• RECORDS FOR PROCESSING
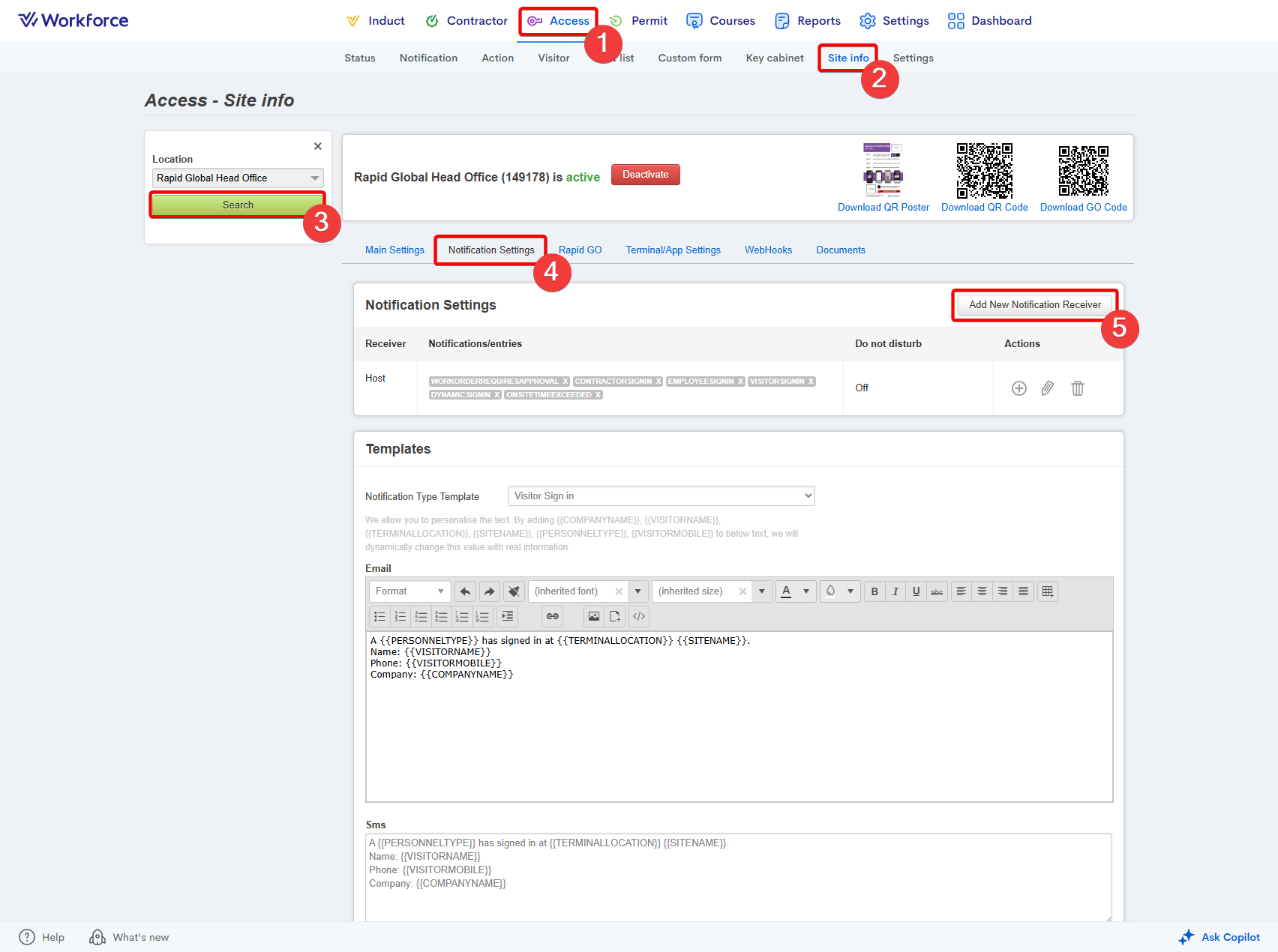Insert an image into the email template
The width and height of the screenshot is (1278, 952).
click(x=594, y=616)
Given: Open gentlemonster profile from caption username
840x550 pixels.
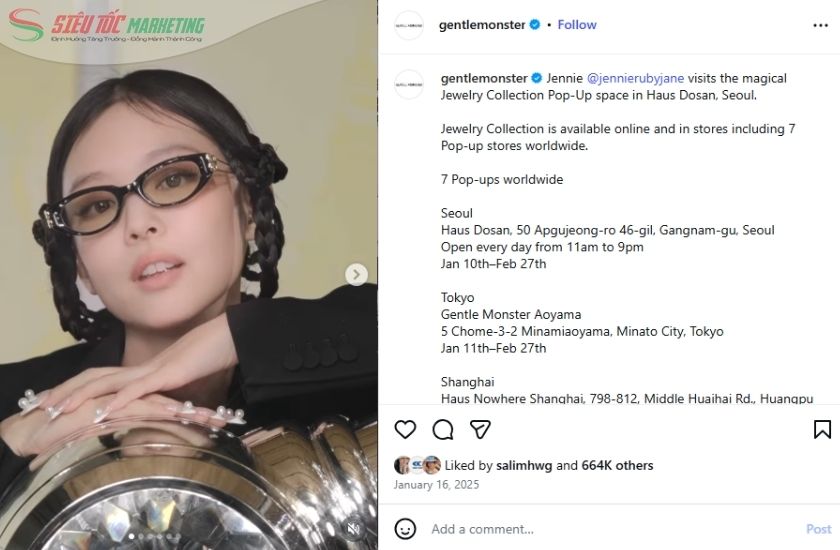Looking at the screenshot, I should tap(483, 78).
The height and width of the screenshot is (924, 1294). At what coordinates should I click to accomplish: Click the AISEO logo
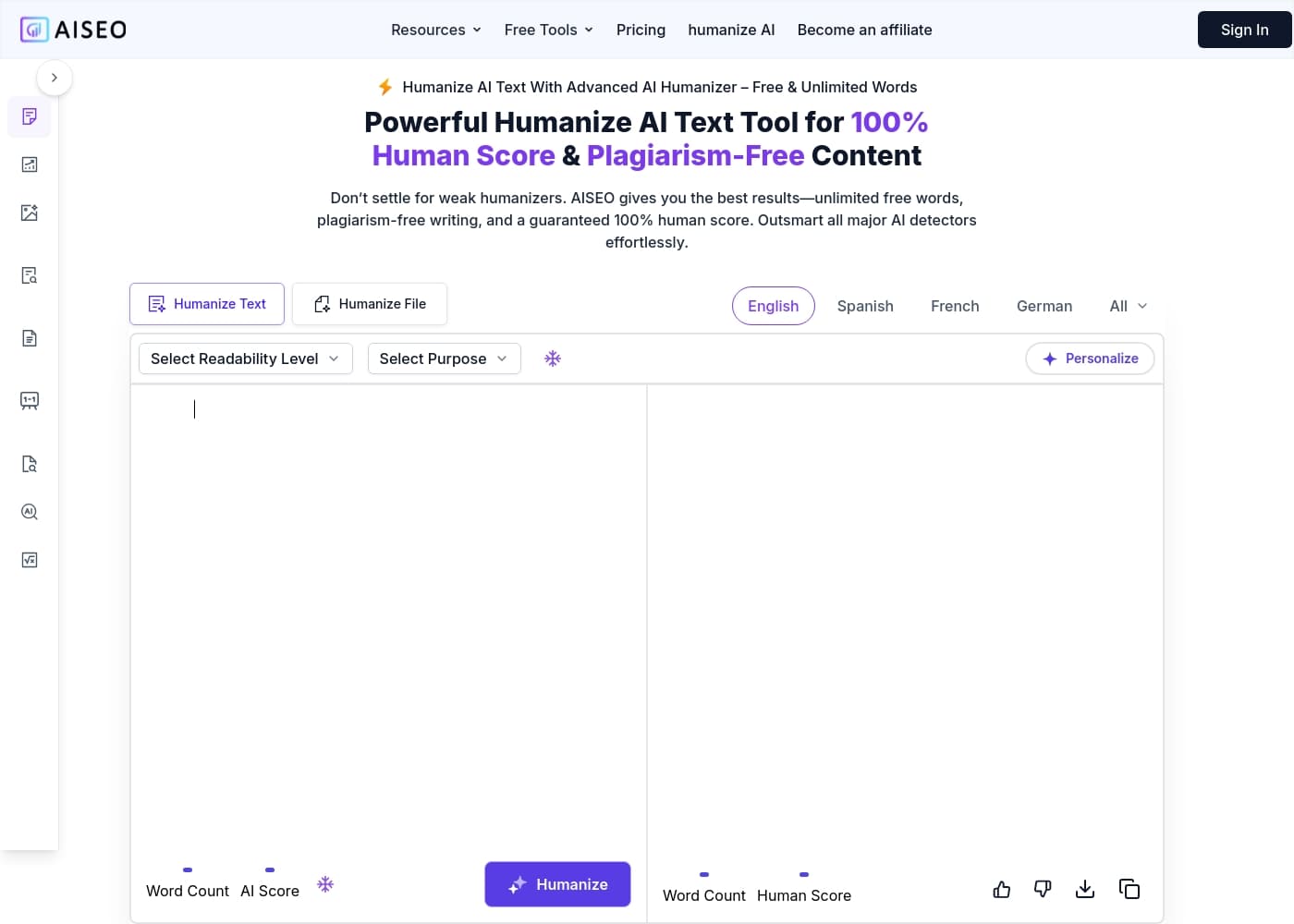(73, 30)
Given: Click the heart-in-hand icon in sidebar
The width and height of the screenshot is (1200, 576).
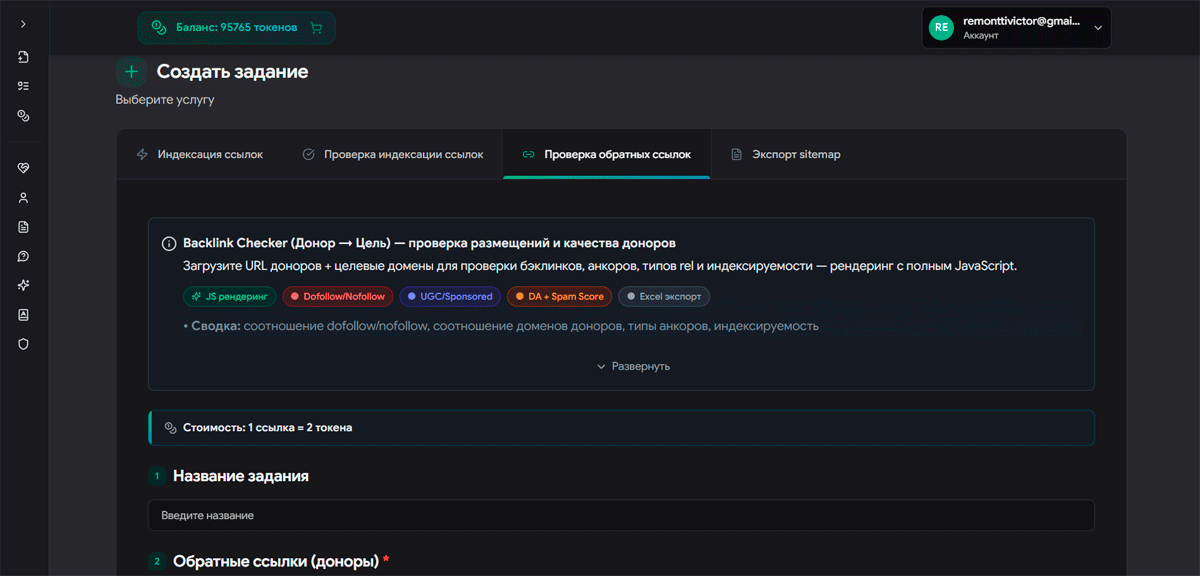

• WORK INSTRUCTIONS
Starting with the line that has "Given: Click the" and ending with the last line of the records, retype every line exactly and only those lines. Do not include the pictures.

• SOLUTION FOR THIS EXERCISE
Given: Click the heart-in-hand icon in sidebar
The width and height of the screenshot is (1200, 576).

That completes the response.